ETL Batch Processing Project- No-Show Appointment

ETL Batch Processing Project- No-Show Appointment#

Project Description#

This project seeks to investigate hospital appointments no-show trends. is attendance a function of age, ailment type or proximity to the hospital? It may also be that SMS prompt play a vital role in helping people honor hospital appointments.

Questions for Analysis#

What age ranges are more likely to honor appointments as well as the ages that most likely wouldn’t?
Does SMS prompts play an important role in appoinment showup rates?
What percentage of males and females are enrolled in welfare programs?

Objective#

To satisfy an end-to-end data engineering life cycle.

Technology Stack#

The following technologies are used to build this project

Google Cloud Storage (GCS) - as Data Lake
PySpark - for transformation and data modeling
Google BigQuery - for Data Warehouse
Google Looker studio - for visualizations

Data Pipeline Architecture#

Reproduce it yourself#

First clone this repo to your local machine.

git clone https://github.com/Khunmi/Capstone-Project---Data-Engineering-ZoomCamp

Setup your Google Cloud environment

Create a Google Cloud Platform project
Configure Identity and Access Management (IAM) for the service account, giving it the following privileges:
- Viewer
- Storage Admin
- Storage Object Admin
- BigQuery Admin
Download the JSON credentials and save it, e.g. to ~/.gc/<credentials>
Install the Google Cloud SDK
Let the environment variable point to your GCP key, authenticate it and refresh the session token

export GOOGLE_APPLICATION_CREDENTIALS=<path_to_your_credentials>.json
gcloud auth activate-service-account --key-file $GOOGLE_APPLICATION_CREDENTIALS
gcloud auth application-default login

Check out this link for a video walkthrough.

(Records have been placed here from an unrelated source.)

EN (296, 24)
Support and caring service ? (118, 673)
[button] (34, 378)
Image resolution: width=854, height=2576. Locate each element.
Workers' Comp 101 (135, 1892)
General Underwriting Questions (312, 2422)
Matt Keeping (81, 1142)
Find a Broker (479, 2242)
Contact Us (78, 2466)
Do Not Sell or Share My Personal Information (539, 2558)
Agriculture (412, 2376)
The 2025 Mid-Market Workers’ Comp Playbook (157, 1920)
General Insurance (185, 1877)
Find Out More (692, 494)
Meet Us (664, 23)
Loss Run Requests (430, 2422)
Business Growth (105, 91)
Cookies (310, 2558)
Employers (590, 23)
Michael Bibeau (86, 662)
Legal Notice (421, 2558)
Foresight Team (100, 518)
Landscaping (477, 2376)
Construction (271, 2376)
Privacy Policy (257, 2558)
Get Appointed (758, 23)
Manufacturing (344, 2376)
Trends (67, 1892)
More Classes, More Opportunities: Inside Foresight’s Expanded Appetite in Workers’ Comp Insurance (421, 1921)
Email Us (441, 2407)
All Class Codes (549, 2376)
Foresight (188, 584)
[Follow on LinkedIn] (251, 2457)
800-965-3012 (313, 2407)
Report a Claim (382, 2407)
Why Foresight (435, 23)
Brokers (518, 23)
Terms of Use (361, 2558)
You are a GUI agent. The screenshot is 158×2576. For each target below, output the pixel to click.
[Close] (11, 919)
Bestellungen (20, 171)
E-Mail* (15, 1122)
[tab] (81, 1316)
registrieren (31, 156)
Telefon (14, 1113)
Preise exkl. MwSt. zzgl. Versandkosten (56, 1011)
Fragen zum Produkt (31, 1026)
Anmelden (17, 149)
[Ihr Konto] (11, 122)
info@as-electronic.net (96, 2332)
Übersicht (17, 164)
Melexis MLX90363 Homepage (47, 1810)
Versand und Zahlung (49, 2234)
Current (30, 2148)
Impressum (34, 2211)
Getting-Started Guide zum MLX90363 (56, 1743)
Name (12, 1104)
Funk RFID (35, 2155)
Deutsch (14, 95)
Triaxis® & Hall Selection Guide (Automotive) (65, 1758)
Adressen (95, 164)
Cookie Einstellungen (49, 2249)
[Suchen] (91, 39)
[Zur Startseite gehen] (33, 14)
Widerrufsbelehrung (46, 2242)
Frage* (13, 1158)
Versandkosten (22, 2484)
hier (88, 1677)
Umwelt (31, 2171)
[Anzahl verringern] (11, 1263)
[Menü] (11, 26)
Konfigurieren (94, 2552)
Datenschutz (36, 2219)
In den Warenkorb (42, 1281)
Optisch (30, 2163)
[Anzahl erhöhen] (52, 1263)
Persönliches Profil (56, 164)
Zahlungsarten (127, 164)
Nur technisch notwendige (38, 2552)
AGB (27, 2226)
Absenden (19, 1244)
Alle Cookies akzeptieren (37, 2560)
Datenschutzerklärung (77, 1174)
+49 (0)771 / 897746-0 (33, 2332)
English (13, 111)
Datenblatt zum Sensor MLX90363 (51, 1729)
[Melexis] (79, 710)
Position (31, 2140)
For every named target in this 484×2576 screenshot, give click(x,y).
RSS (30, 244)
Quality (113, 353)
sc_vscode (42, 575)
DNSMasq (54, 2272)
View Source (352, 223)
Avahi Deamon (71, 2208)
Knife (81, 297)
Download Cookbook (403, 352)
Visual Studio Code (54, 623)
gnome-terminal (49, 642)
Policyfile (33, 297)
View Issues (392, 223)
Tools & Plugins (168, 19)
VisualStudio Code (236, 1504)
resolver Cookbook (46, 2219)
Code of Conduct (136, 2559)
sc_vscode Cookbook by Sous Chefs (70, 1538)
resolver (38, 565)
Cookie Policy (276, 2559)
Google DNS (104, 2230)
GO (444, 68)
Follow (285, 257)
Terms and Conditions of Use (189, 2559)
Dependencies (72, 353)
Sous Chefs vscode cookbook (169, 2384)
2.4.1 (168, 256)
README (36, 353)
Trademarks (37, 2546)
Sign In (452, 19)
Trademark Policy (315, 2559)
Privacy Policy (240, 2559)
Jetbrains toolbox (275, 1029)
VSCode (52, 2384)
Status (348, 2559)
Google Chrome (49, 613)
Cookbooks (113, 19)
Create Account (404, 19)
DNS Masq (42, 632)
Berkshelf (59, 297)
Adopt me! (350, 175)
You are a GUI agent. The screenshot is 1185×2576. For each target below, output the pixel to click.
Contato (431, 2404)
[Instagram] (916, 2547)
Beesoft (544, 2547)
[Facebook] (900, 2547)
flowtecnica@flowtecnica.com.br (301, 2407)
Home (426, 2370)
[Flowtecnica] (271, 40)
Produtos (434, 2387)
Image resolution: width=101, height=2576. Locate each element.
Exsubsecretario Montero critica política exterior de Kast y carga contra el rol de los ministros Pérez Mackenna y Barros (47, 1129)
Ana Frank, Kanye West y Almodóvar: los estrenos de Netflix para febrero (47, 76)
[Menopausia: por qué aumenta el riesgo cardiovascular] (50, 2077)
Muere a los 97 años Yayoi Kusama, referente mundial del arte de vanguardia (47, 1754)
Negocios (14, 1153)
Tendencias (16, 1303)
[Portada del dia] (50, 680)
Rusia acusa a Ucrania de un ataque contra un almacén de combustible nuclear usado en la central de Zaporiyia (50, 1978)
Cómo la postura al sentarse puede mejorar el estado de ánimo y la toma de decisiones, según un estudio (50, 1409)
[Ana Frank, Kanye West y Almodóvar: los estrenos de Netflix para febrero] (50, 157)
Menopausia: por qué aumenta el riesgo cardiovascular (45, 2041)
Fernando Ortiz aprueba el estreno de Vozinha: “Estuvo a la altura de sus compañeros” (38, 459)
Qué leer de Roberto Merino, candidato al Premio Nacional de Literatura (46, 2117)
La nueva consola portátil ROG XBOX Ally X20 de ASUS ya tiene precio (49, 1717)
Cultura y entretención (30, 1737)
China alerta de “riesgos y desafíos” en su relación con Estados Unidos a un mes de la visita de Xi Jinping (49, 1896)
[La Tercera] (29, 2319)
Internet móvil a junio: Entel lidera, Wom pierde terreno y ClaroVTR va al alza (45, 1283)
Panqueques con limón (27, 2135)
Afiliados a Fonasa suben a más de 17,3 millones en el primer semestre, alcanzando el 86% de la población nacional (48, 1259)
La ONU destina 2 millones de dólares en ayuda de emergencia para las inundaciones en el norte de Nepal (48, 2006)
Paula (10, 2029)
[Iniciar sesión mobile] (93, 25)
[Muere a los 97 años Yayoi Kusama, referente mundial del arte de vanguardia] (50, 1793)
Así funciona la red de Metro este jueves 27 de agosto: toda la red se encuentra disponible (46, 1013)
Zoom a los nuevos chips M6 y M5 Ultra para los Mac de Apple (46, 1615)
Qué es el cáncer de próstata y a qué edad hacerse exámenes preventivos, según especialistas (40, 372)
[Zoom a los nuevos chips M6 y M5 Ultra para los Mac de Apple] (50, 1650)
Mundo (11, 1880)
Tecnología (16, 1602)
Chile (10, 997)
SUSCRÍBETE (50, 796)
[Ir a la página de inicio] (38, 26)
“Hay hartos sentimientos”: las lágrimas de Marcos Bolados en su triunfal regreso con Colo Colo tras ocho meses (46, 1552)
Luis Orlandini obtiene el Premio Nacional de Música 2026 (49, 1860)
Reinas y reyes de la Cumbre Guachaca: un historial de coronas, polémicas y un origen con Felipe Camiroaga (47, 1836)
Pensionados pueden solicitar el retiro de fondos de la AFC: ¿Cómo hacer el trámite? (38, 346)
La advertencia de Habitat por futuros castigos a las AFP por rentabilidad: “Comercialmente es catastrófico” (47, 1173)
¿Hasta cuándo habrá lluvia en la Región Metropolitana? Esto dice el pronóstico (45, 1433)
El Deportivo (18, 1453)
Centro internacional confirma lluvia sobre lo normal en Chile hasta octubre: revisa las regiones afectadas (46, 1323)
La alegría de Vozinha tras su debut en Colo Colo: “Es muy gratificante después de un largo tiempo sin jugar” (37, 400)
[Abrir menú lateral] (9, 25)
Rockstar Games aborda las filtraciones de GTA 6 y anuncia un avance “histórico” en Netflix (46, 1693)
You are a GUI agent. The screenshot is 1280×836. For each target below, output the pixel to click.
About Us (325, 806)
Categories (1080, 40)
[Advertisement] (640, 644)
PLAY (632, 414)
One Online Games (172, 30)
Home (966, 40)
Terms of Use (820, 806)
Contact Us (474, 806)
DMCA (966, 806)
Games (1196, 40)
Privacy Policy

Setup the necessary dependencies to run Apache Spark and interact with it using Pyspark within your local machine. This will be needed because I used pyspark for tranformation and schema design for this project. See here for an instructional guide.
Create a pipeline that loads your parquet files from an API to your Data Lake just as seen here
Create a compute engine instance on Google cloud to enable you run a dataproc job within a severless environment which also gives the felxibility of scheduling. See here for a video guide.
Upload your python script containing your Spark job script to GCS and run your compute engine from the command line using the code below. Make sure you edit all parts that references my google cloud configurations to yours.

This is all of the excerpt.